When his jumper's not falling, Anderson tends to struggle with shot selection often forcing his game and trying to do too much at the expense of the offence. That is the only thing that could potentially hold him back from being a significant part of somebody's rotation next season and in the future. With that said, his energy, defensive intensity, work ethic and leadership abilities -- on and off the floor -- have been consistently strong all year. Those intangibles, on top of the big games he's put up against potential future employers this year, should earn him a substantial raise in the offseason.

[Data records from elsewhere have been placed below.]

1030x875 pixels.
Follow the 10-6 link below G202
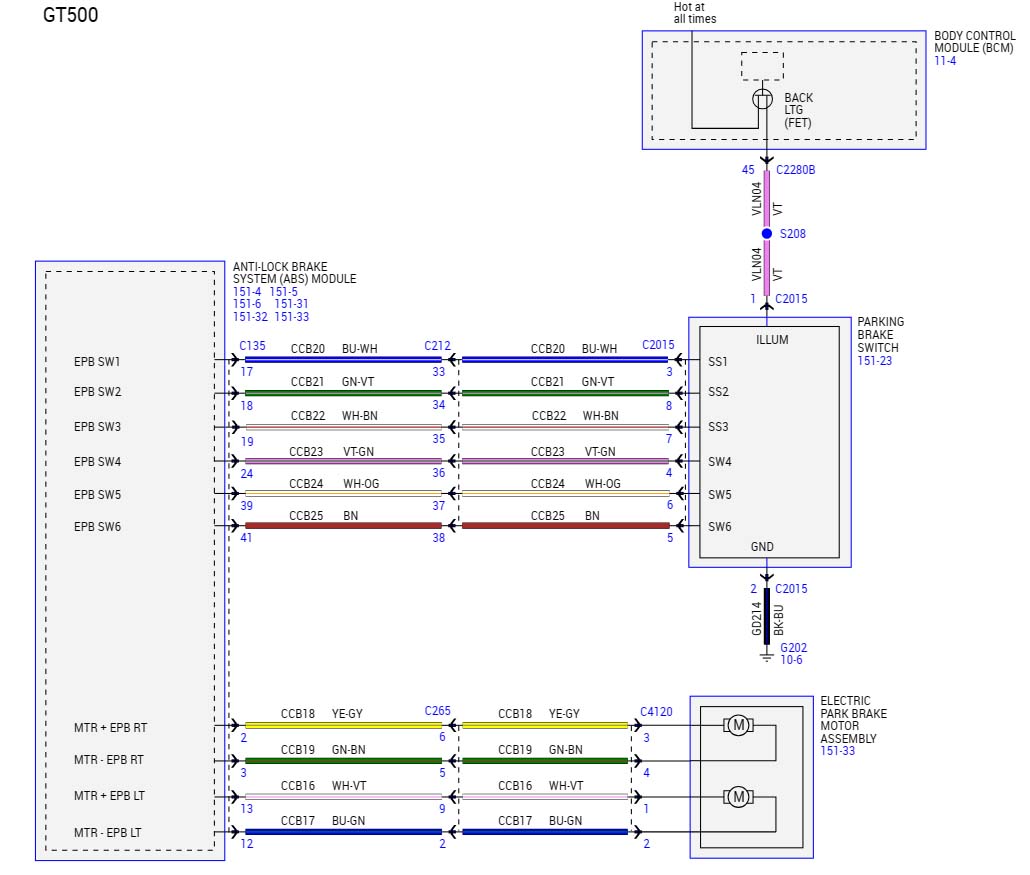tap(792, 661)
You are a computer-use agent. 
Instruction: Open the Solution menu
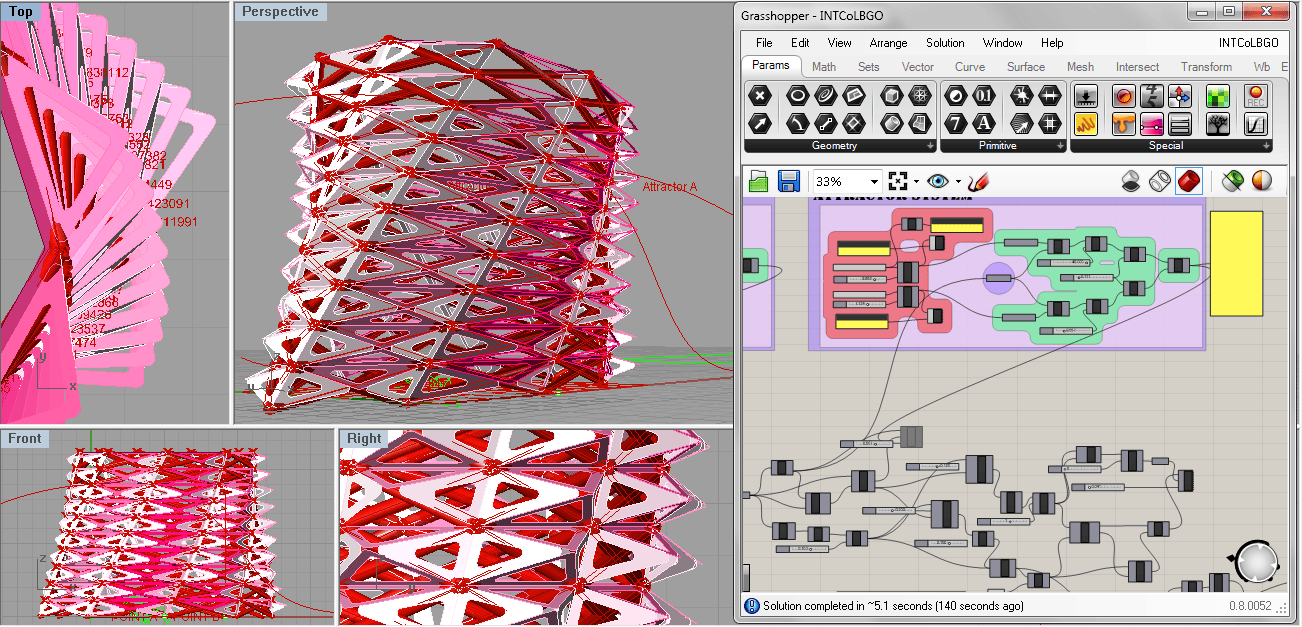[945, 43]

Based on salary cap restrictions and Toronto's surplus of wing players, his next chapter will likely be written elsewhere. However, when you consider what was expected of him this season and the fact that he didn't sign his first 10-day contract with team until Mar. 26 of last year, it's safe to say he has gone above and beyond for the Raptors.
Notables and Quotables
Gay did not travel with the team to New York and won't play in Saturday's rematch against the Knicks. He'll remain in Toronto to receive treatment on his sore back and will be considered day-to-day. ... Chandler missed his fifth straight game with a strained neck. The Knicks were also without Amar'e Stoudemire (knee), Kurt Thomas (foot) and Rasheed Wallace (foot). ... Toronto has lost three straight and 10 of its last 13 games. ... The Raptors failed to record 20 assists (19) for the fifth consecutive contest. ... With 10 points and seven boards, Jonas Valanciunas has scored in double figures in seven of the last eight games and has grabbed six or more rebounds in seven straight contests. Former Raptors centre Marcus Camby celebrated his 39th birthday on Friday (he was traded from Toronto as a 24-year-old) and guard Jason Kidd turns 40 on Saturday.

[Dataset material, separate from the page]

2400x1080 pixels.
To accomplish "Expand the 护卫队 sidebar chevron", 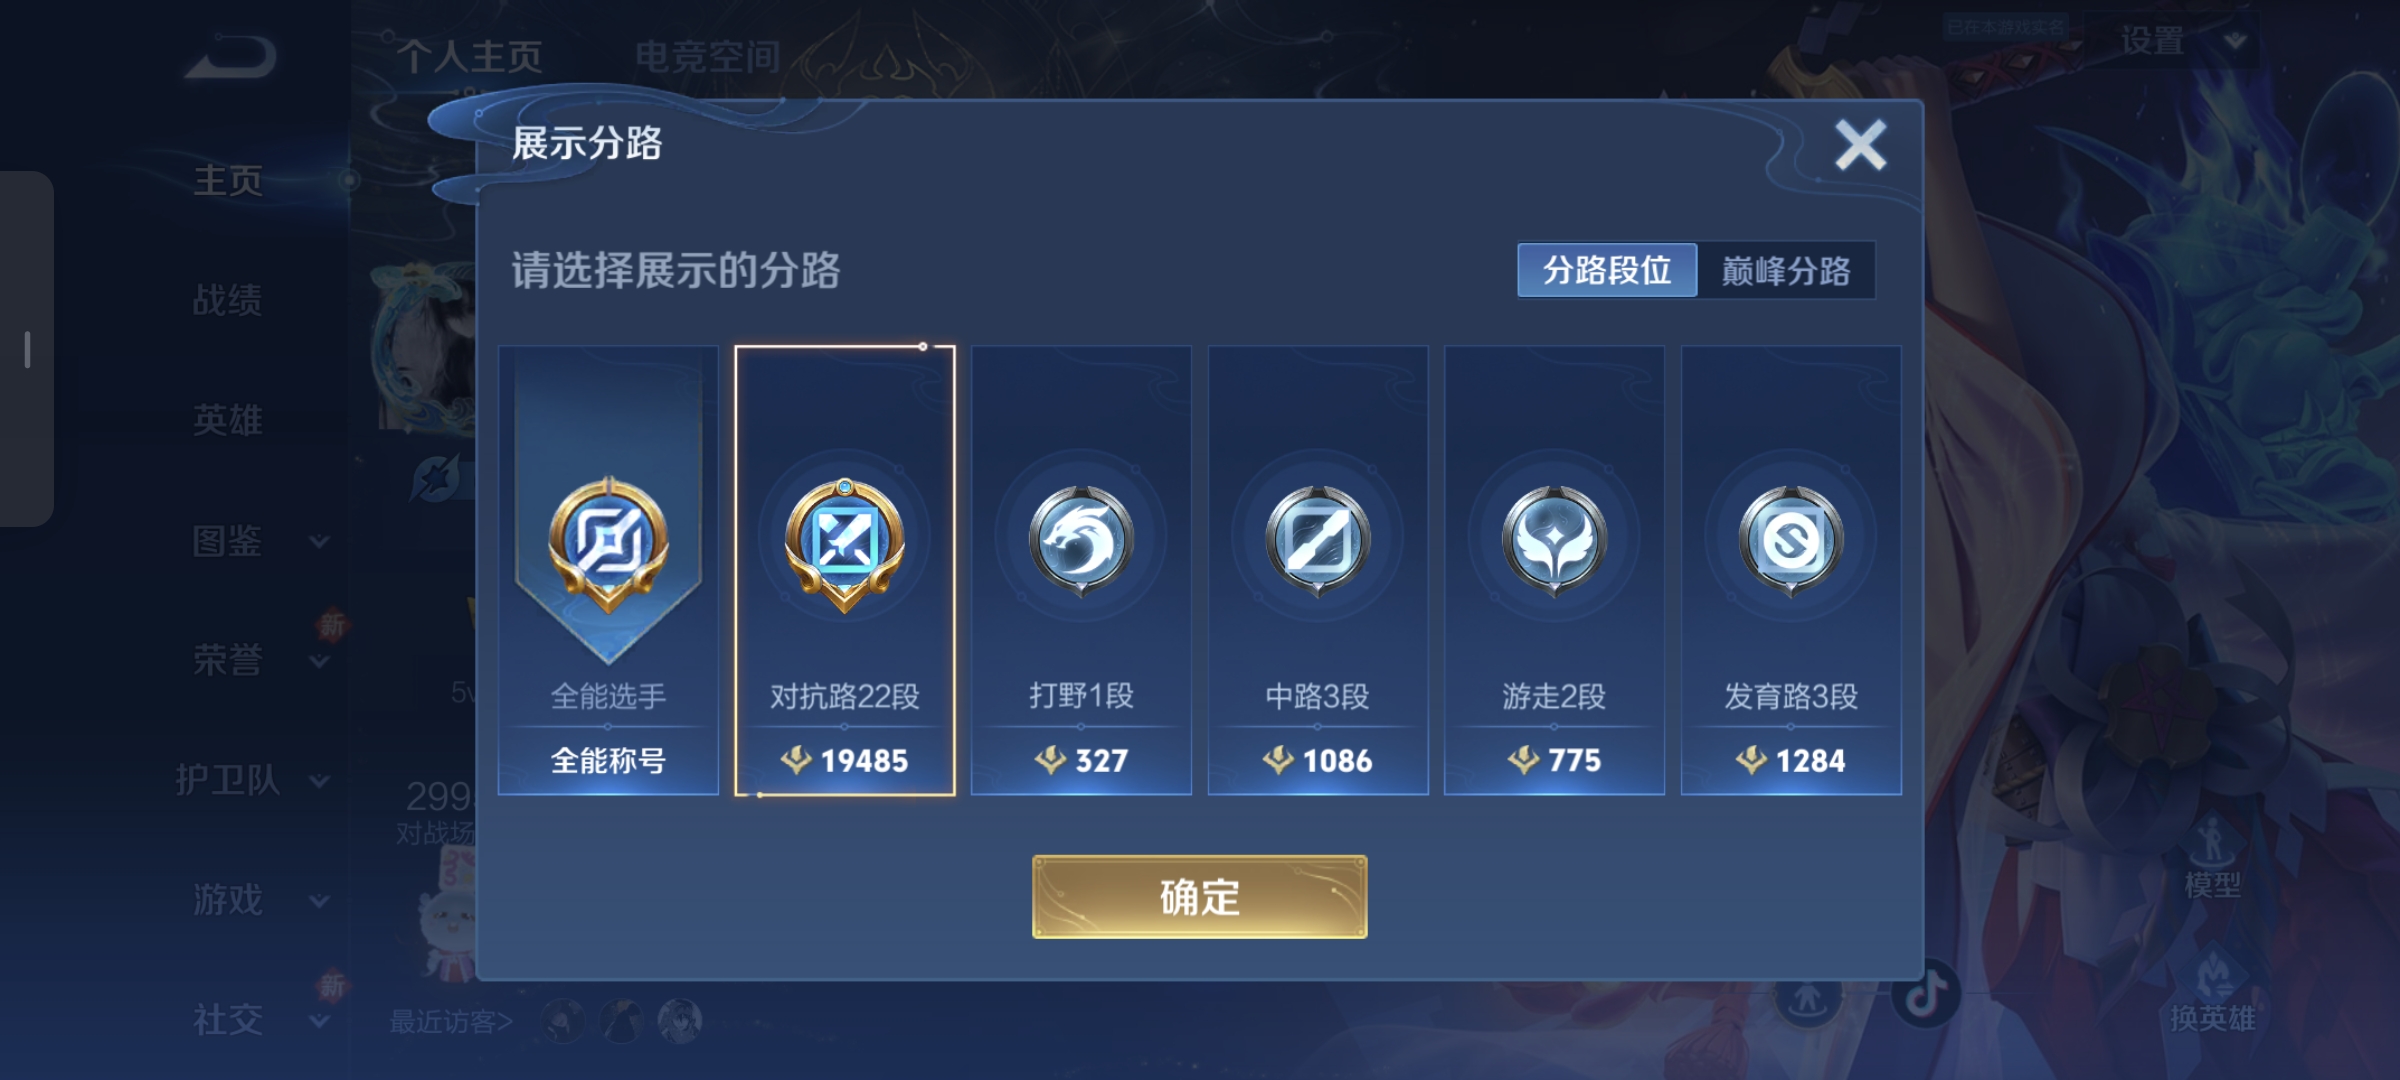I will 319,781.
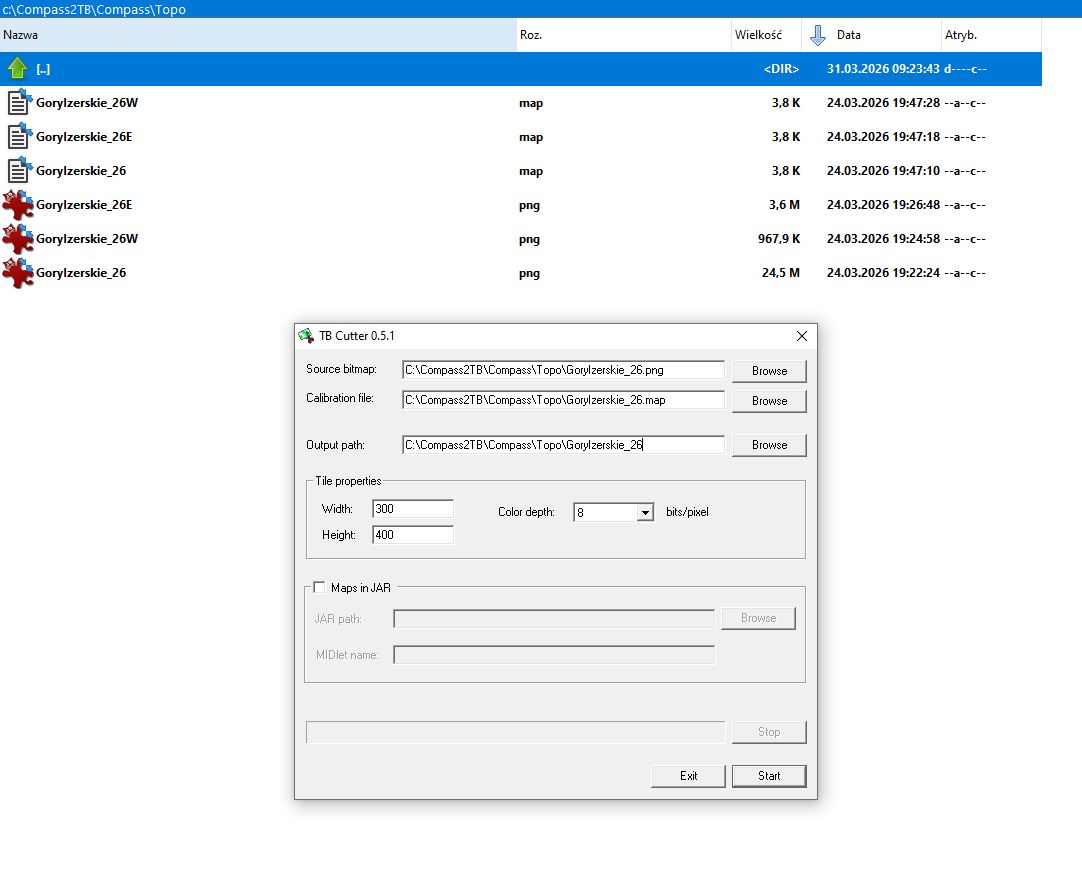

"If we approach[ed] the first half the way we did the second half and not tip-toe our way through, it's a different game."
"We were competing but we just weren't getting anything done. We weren't getting stops, we were missing wide open looks."
-- Casey on the first half
"He has an offensive mind-set. He has a great shot, he comes in and gives us a great lift and he's been doing that all season long."
-- Amir Johnson on Anderson
In the second game of a home-and-home set, the Raptors travel to Madison Square Garden for a rematch with the Knicks on Saturday.